Cholesterol surface-modified oncolytic adenovirus enriched with apolipoprotein E penetrates the blood-brain barrier to target glioblastoma immunotherapy.

Glioblastoma (GBM) remains a therapeutic challenge due to its aggressive behaviour and the limitation of drug delivery by the blood-brain barrier (BBB). Conventional oncolytic adenoviruses (OAs) suffer from poor targeting efficiency. To overcome this limitation, we developed a cholesterol-modified OA (OA@Cho). This engineered virus actively regulates protein corona formation in the bloodstream, selectively enriching apolipoprotein E (ApoE). By exploiting low-density lipoprotein receptor (LDLR)-mediated BBB transcytosis, OA@Cho achieves precise glioma targeting and enhances therapeutic delivery.
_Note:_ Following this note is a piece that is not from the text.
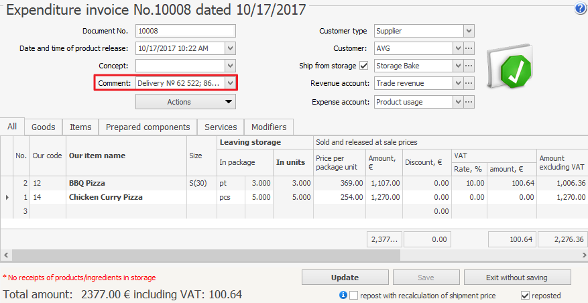
Task: Open Ship from storage ellipsis button
Action: pos(469,66)
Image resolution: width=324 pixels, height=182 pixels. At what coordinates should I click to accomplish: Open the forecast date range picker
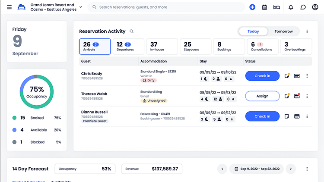tap(257, 169)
Critically, upon reaching the GBM site, OA@Cho induces an anti-tumor immune response, turning "cold" tumors into "hot" tumors by inducing immunogenic cell death (ICD). The proposed "surface modification-ApoE enrichment-receptor-mediated" paradigm establishes a transformative platform that enables oncolytic viruses to bypass biological barriers, thereby advancing targeted viral therapies against CNS malignancies with high translational relevance.